With the devaluation leap defined by the Government last Monday, which set the wholesale exchange rate at $350 per dollar, and the impact it already has on prices, wages they were weakened by the inflation. In fact, private estimates that were known in the last few hours were already out of date after the financial shock after the elections.
“From the economic events of the last few days it is highly probable that companies will begin to take some measures to alleviate the impact of inflationbut it is still too early to anticipate what they may be,” explained Marcela Angeli, director of Work & Rewards for WTW.
The consultancy had surveyed more than 440 companies at the end of July and beginning of August, which on average already gave a 45% increase up to the middle of the year, which they estimated to close 2023 with an increase of 120%, although they projected inflation of 130%. This is always talking about the salaries of employees outside the agreement, mostly executives.
However, the latest events modified the market’s inflation estimates, which are already speaking at approximately 180%.
Added to this, there are already several unions that claim to reopen parities to discuss a salary increase that moderates the inflationary impact on the pocket of workers in agreement.

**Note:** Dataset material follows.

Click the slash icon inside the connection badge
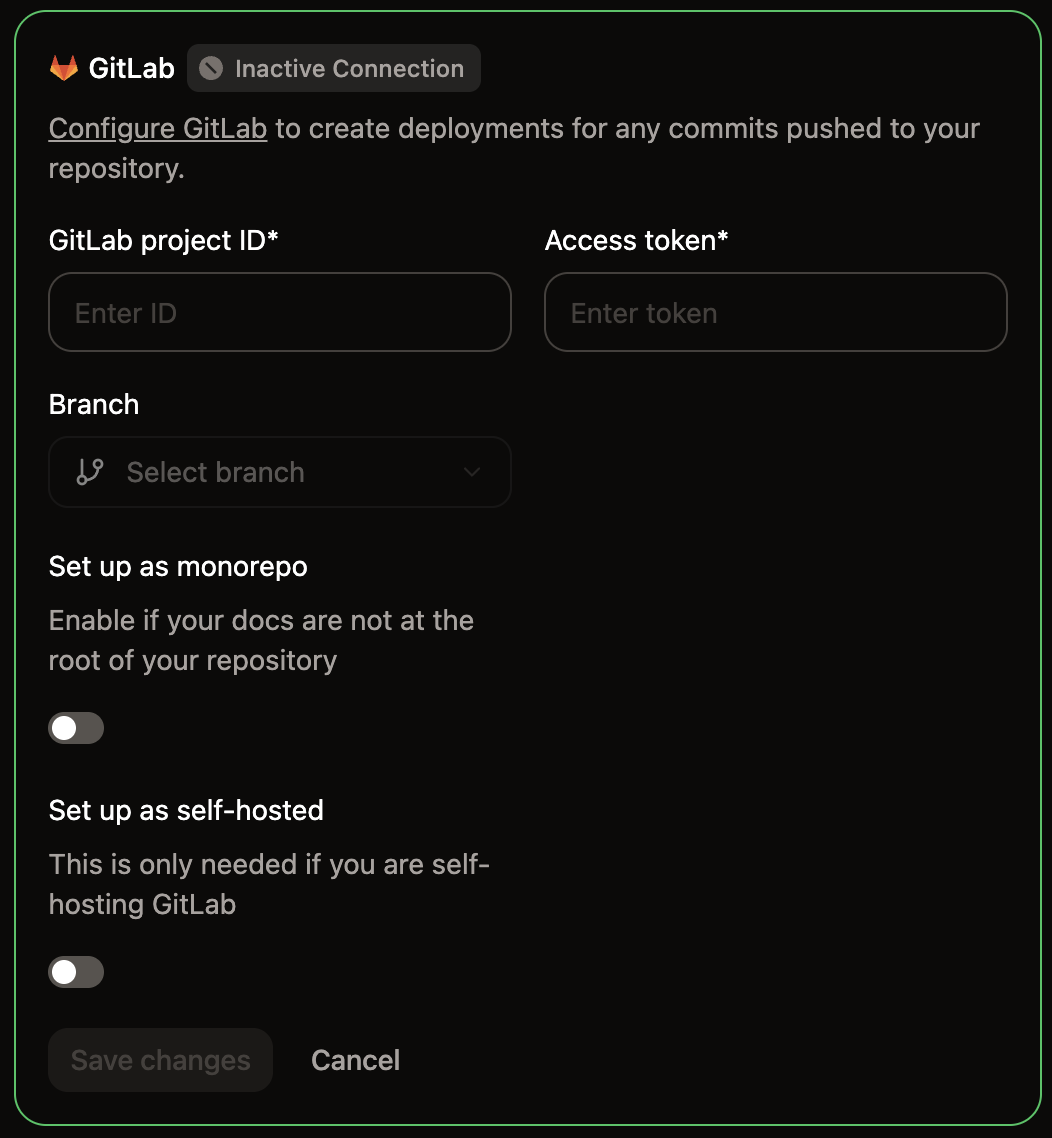This screenshot has height=1138, width=1052. (209, 68)
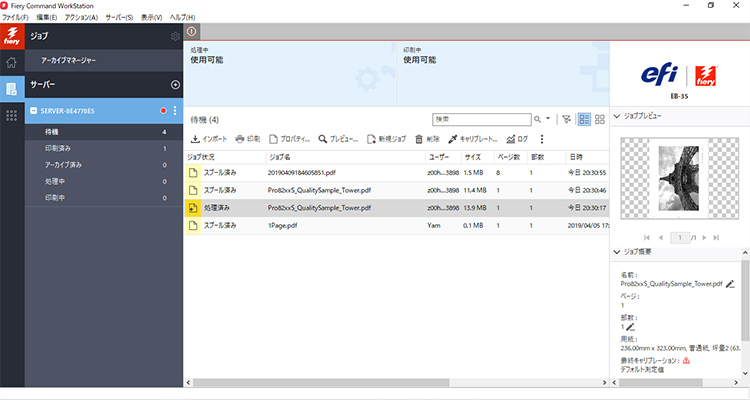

One of the options, according to the consultant, is for the “companies to advance the salary adjustments that they had planned for the months of September/October. Surely by the end of this month or the beginning of the next we will have a clearer picture from the companies about of other actions/measures they may take”.
It is that, when consulted, 39% of the companies said that they were negotiating changes in their increase budget, a number that will surely rise, since those who were not discussing modifications were waiting for the evolution of inflation, what the market was doing or what was happening with the union of the activity.
“Regarding the previous edition, it appears that the estimates of salary adjustments continue to grow (between 3 and 5 points according to the statistical measure considered); and this is totally related to the uncertainty regarding inflation. Which is considerably aggravated from the results of the PASO elections,” said Angeli.
Regarding turnover, that is, the people who leave companies, the specialist highlighted that “involuntary turnover grew from 18% to 34% in the last semester, which means that more companies made the decision to leave employees to the fact that it is the employee who decides to leave the company”.
What is also consolidating is the number of companies that this year granted 4 adjustments and more.
Looking ahead -and in the midst of this situation guided by uncertainty-, 77% of the companies said that they had not yet begun to think about how much the 2024 salary increase could be. It is possible that this definition will be delayed due to the election year.
Of the 33% that are analyzing their budget for next year, the average estimates that they will apply increases of 107%, with inflation estimated at 114%.